Consolidating districts in nd

In the court's majority opinion, Kagan described the two-part analysis utilized by the high court when plaintiffs allege racial gerrymandering as follows: "First, the plaintiff must prove that 'race was the predominant factor motivating the legislature's decision to place a significant number of voters within or without a particular district.' ...Second, if racial considerations predominated over others, the design of the district must withstand strict scrutiny.In 1964, the United States Supreme Court ruled in Wesberry v.Sanders that the populations of House districts must be equal "as nearly as practicable." The equal population requirement for congressional districts is strict.The burden shifts to the State to prove that its race-based sorting of voters serves a 'compelling interest' and is 'narrowly tailored' to that end." In regard to the first part of the aforementioned analysis, Kagan went on to note that "a plaintiff succeeds at this stage even if the evidence reveals that a legislature elevated race to the predominant criterion in order to advance other goals, including political ones." Justice Samuel Alito delivered an opinion that concurred in part and dissented in part with the majority opinion.This opinion was joined by Chief Justice John Roberts and Justice Anthony Kennedy.

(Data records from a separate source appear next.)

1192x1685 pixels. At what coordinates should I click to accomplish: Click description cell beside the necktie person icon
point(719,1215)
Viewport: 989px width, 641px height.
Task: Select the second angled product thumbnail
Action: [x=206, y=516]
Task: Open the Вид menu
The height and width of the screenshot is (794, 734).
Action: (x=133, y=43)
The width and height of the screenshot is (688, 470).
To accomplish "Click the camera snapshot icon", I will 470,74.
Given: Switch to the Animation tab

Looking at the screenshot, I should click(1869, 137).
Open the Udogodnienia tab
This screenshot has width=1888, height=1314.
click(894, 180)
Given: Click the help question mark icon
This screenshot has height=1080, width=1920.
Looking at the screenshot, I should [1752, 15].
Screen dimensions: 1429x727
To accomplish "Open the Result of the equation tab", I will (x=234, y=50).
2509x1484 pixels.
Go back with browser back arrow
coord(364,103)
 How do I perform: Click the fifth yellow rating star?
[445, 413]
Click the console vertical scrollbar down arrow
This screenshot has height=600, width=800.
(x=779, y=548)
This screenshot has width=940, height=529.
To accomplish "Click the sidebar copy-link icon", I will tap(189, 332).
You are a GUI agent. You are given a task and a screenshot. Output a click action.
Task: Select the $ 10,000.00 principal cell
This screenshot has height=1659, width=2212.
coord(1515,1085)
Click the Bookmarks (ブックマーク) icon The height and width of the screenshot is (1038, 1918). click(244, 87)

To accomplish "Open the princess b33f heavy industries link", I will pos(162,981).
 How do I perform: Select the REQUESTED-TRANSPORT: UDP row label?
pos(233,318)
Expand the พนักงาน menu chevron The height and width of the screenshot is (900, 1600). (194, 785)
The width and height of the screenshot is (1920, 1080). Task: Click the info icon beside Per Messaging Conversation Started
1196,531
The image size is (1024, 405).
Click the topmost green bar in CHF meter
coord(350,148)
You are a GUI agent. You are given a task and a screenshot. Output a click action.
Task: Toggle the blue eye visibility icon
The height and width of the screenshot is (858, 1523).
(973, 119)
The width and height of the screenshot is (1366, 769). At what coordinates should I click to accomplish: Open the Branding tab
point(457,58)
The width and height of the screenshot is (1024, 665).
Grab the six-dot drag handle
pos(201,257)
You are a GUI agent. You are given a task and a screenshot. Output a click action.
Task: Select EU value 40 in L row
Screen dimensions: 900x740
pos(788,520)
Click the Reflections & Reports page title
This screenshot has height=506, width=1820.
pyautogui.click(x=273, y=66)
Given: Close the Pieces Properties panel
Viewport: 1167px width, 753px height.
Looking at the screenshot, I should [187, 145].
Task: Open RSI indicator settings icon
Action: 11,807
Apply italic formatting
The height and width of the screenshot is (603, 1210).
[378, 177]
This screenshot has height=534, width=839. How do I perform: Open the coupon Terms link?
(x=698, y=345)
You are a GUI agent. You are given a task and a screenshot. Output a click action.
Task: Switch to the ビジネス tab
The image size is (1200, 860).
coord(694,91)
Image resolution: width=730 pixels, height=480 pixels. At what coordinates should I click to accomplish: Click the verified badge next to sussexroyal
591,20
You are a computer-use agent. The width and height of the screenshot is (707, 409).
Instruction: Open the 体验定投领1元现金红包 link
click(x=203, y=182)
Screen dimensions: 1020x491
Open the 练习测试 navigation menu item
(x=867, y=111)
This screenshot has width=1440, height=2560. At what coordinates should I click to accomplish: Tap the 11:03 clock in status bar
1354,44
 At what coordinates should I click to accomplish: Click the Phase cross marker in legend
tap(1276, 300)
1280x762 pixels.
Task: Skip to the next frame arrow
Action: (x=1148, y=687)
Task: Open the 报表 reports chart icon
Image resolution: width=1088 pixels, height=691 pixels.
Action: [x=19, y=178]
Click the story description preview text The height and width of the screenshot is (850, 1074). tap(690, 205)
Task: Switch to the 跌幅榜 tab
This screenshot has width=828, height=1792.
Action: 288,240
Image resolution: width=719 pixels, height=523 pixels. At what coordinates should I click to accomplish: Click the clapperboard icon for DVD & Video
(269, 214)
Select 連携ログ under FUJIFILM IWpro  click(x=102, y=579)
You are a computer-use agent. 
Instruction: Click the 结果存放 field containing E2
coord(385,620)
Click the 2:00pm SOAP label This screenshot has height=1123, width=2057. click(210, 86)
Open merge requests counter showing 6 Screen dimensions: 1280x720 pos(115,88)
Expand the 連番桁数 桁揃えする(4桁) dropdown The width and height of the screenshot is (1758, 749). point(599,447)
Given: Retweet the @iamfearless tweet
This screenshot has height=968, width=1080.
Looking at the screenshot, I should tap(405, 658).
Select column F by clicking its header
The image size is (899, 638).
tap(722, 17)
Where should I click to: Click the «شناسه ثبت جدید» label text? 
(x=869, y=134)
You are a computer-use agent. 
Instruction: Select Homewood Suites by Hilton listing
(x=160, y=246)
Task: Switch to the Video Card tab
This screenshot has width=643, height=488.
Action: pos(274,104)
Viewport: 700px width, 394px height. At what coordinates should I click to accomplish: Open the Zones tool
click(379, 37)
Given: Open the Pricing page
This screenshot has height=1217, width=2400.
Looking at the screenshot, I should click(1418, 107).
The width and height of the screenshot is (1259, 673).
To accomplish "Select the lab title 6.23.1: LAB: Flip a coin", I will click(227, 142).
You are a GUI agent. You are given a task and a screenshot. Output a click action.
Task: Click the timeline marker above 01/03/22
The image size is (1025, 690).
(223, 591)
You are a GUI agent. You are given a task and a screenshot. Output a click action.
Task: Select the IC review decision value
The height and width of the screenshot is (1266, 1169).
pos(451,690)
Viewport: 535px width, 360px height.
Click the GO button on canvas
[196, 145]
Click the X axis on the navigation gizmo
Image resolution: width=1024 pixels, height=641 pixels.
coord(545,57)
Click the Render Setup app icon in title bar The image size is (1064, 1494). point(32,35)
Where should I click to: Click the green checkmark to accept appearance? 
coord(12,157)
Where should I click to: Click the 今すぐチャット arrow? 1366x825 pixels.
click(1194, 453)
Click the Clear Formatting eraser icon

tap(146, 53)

Abbott was a case decided by the Supreme Court of the United States in 2016.The federal government stipulates that districts must have nearly equal populations and must not discriminate on the basis of race or ethnicity.According to Article 1, Section 4, of the United States Constitution, the states and their legislatures have primary authority in determining the "times, places, and manner" of congressional elections.

In contrast with racial gerrymandering, on which the Supreme Court of the United States has issued rulings in the past affirming that such practices violate federal law, the high court had not, as of October 2017, issued a ruling establishing clear precedent on the question of partisan gerrymandering.At issue was the constitutionality of state legislative districts in Texas.The plaintiffs, Sue Evenwel and Edward Pfenninger, argued that district populations ought to take into account only the number of registered or eligible voters residing within those districts as opposed to total population counts, which are generally used for redistricting purposes.The phrase racial gerrymandering refers to the practice of drawing electoral district lines to dilute the voting power of racial minority groups.Federal law prohibits racial gerrymandering and establishes that, to combat this practice and to ensure compliance with the Voting Rights Act, states and jurisdictions can create majority-minority electoral districts.